TASK OBJECTIVE> Render the lines from the one containing "Open the green help question mark button" through the end of the records, inclusive, as a Markdown table with the columns No. and Text, omitting blank lines and leaving the pictures out.

EXTRACTED DATA>
================

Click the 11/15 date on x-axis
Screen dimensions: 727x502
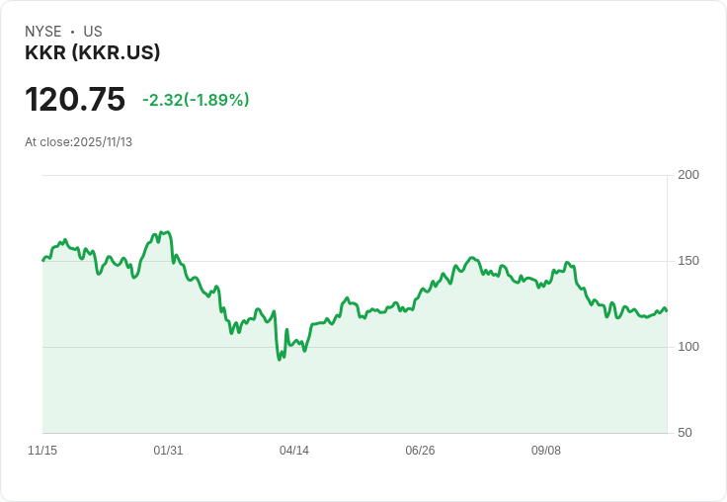[x=42, y=451]
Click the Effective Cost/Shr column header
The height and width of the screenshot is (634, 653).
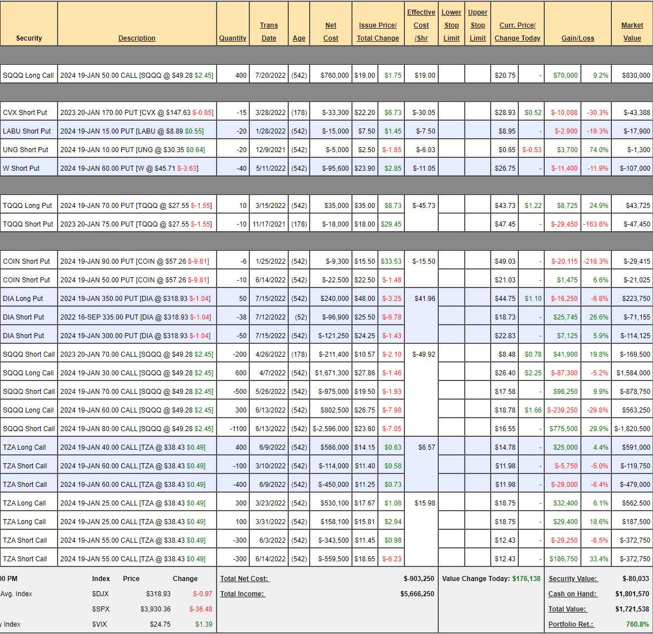421,25
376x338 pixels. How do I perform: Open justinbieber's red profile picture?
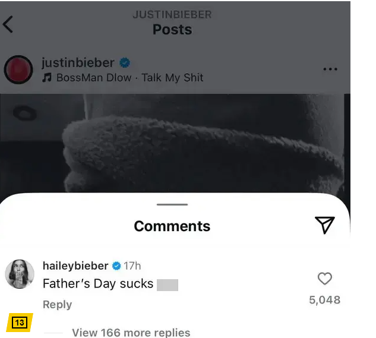[18, 70]
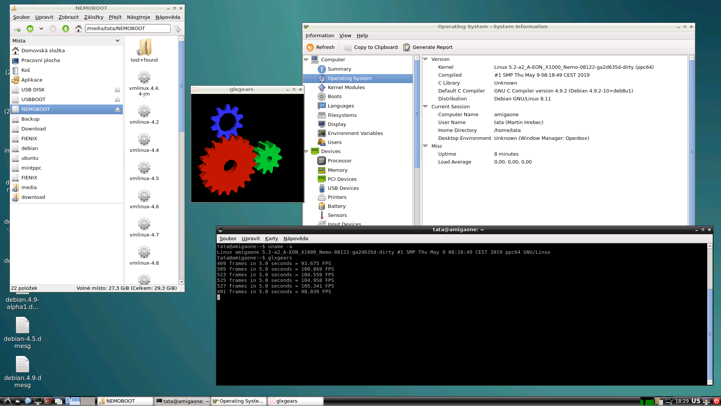
Task: Open the Záložky menu
Action: click(94, 17)

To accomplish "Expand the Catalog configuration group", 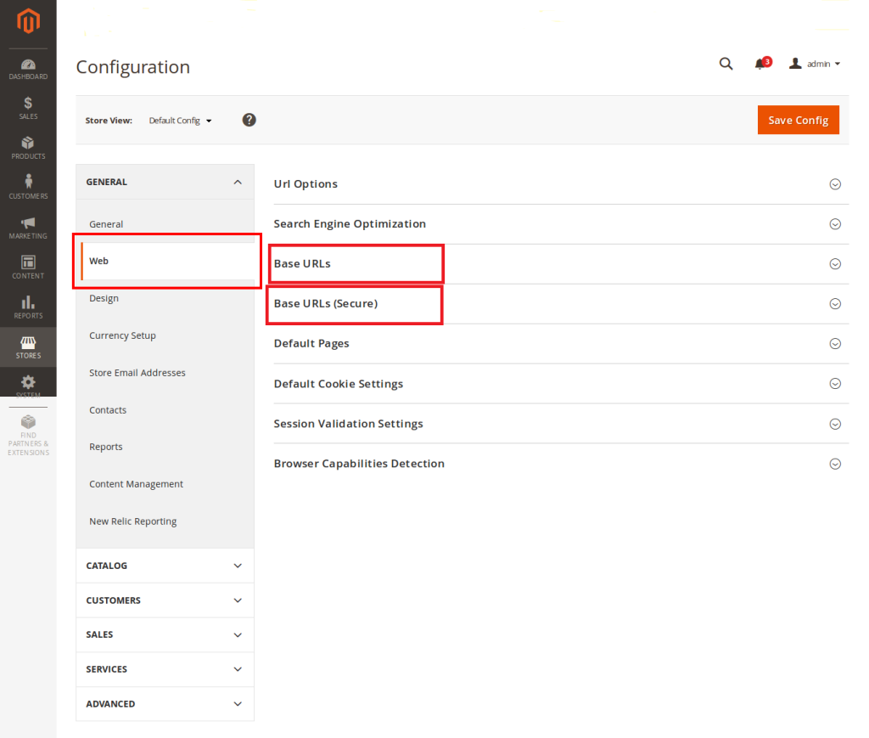I will point(165,566).
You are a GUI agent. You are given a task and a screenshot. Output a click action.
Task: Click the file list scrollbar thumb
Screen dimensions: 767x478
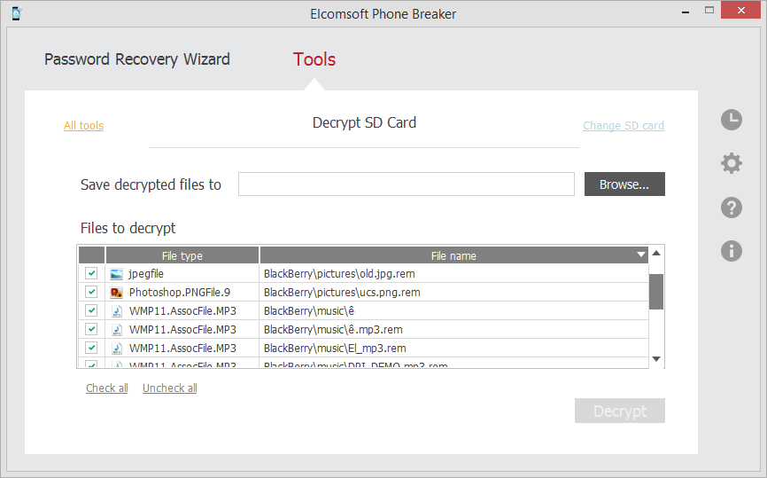click(x=656, y=291)
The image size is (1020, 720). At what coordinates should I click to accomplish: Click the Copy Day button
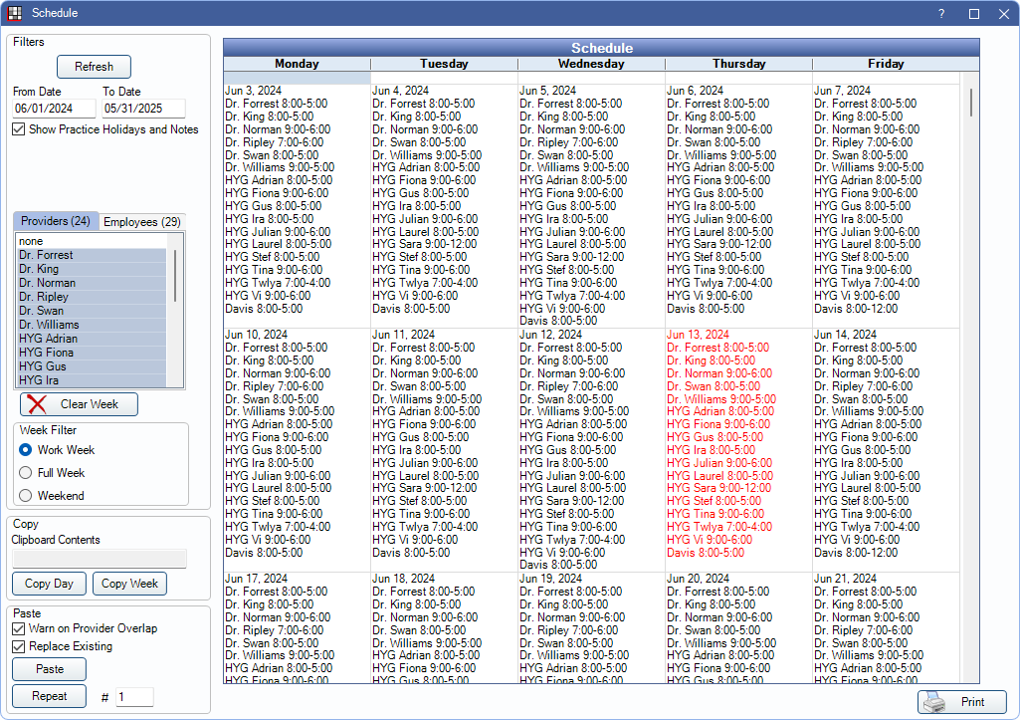[49, 584]
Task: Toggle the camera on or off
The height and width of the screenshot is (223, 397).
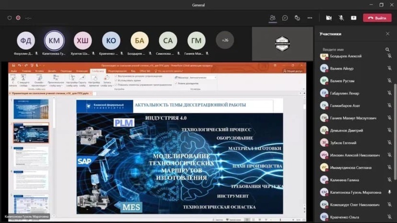Action: coord(329,18)
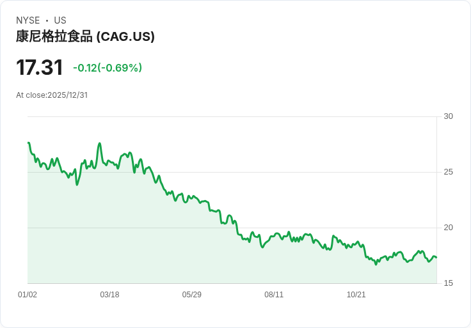Click the dot separator between NYSE and US
This screenshot has width=471, height=328.
coord(47,21)
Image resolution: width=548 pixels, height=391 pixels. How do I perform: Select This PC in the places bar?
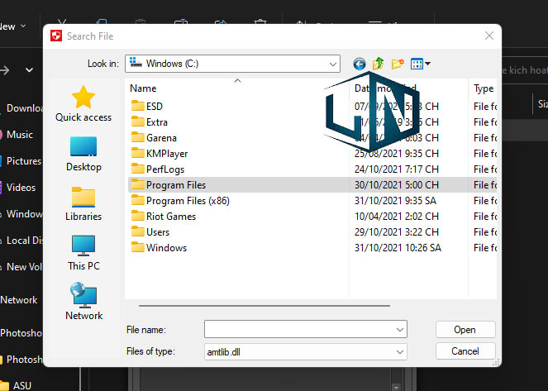pos(83,253)
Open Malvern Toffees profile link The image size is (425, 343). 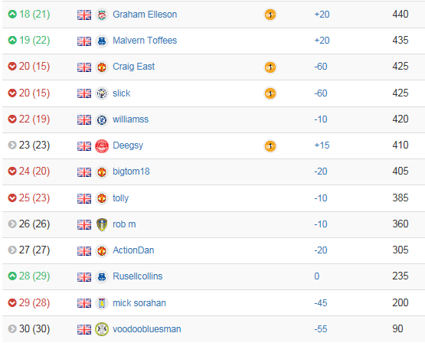coord(145,41)

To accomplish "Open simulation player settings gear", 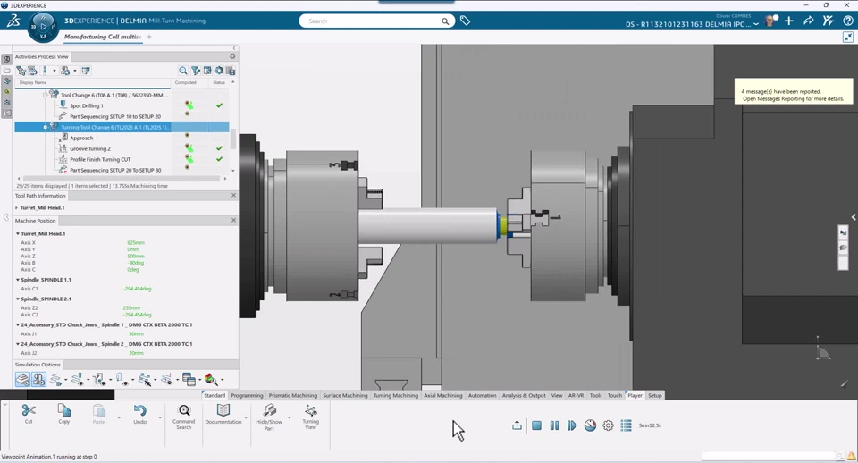I will point(608,425).
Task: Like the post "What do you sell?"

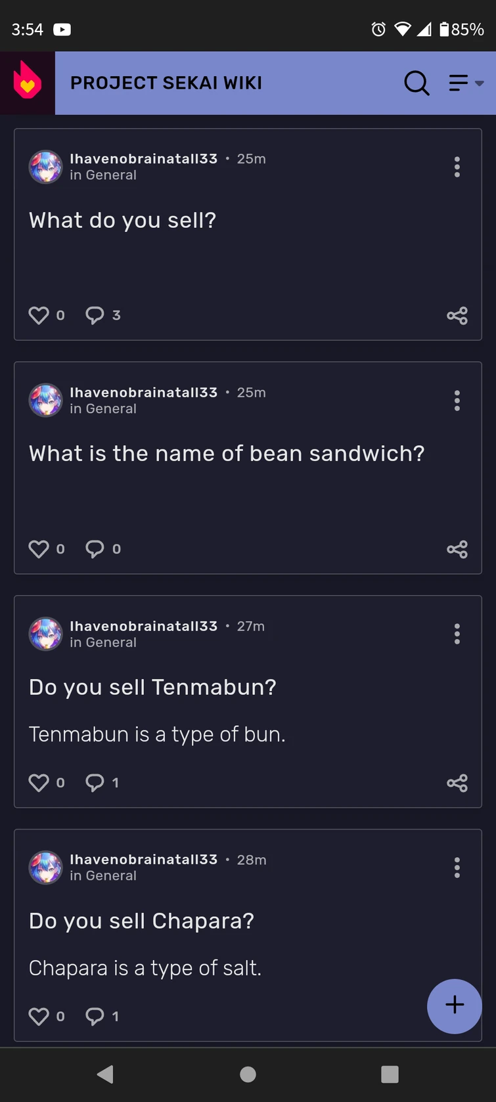Action: (x=39, y=315)
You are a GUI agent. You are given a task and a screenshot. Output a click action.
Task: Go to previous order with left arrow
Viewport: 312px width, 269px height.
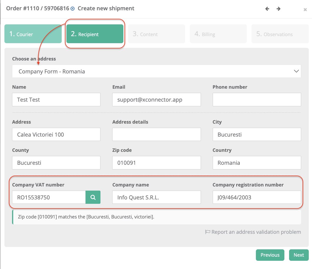point(267,9)
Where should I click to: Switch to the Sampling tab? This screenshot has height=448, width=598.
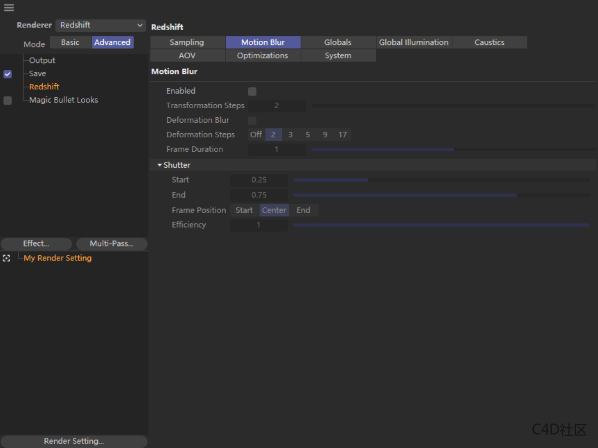187,42
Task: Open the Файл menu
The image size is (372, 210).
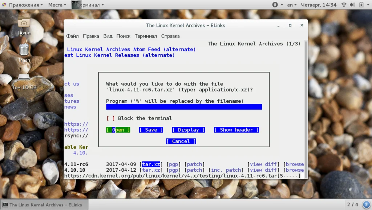Action: point(72,36)
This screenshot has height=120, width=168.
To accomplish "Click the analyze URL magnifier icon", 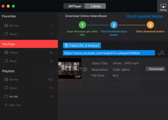I will click(161, 53).
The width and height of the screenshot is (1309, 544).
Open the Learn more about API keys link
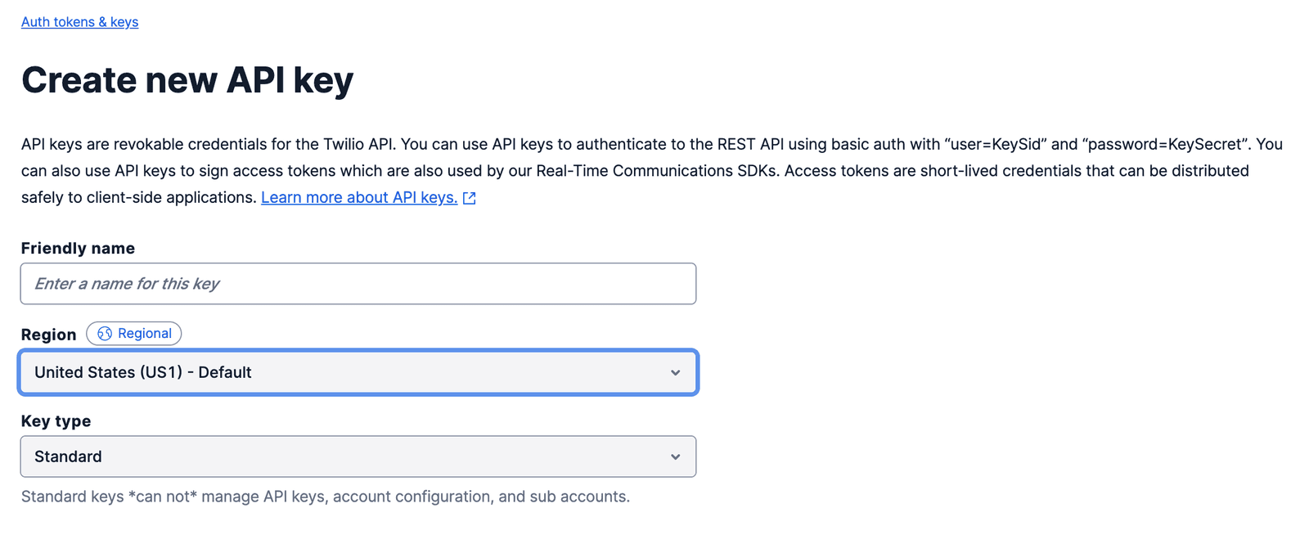358,197
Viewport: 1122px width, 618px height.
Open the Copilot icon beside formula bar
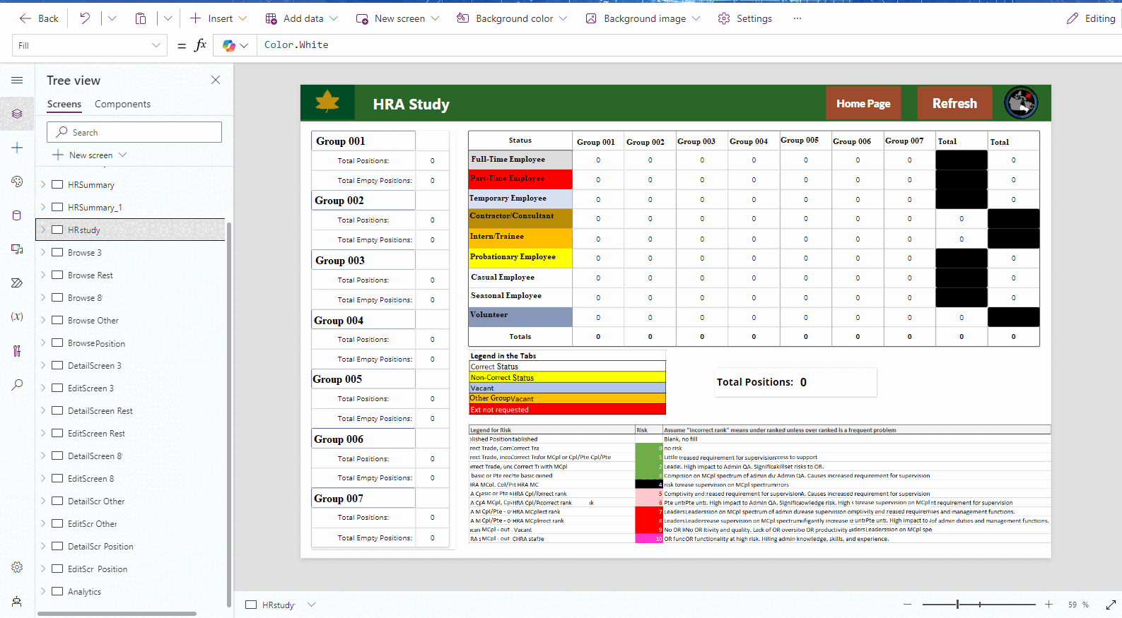click(x=229, y=45)
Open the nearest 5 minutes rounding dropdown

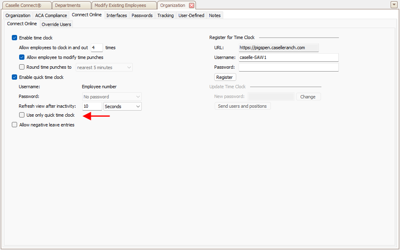point(104,67)
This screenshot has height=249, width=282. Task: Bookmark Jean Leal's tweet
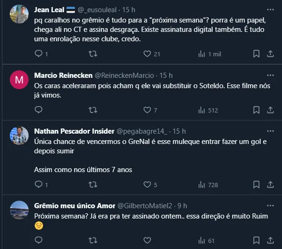click(x=256, y=54)
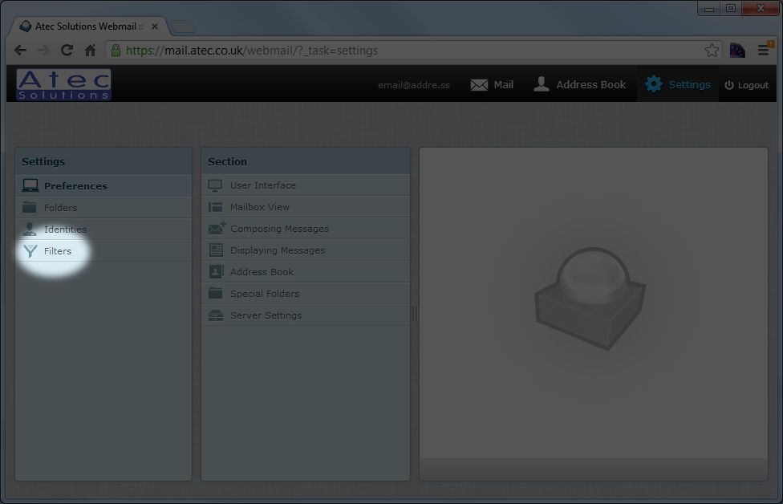Viewport: 783px width, 504px height.
Task: Go to Mail in top navigation
Action: click(x=493, y=84)
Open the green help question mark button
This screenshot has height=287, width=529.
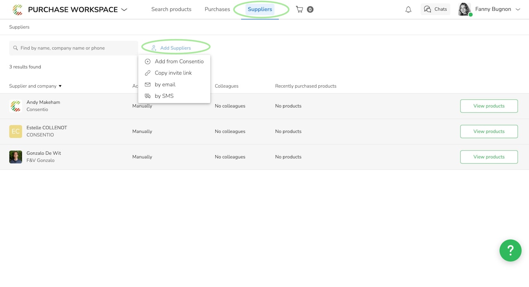(x=510, y=250)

================

RESULT OF THE TASK>
| No. | Text |
|---|---|
| 1 | Open the green help question mark button |
| 2 | This screenshot has height=287, width=529. |
| 3 | (x=510, y=250) |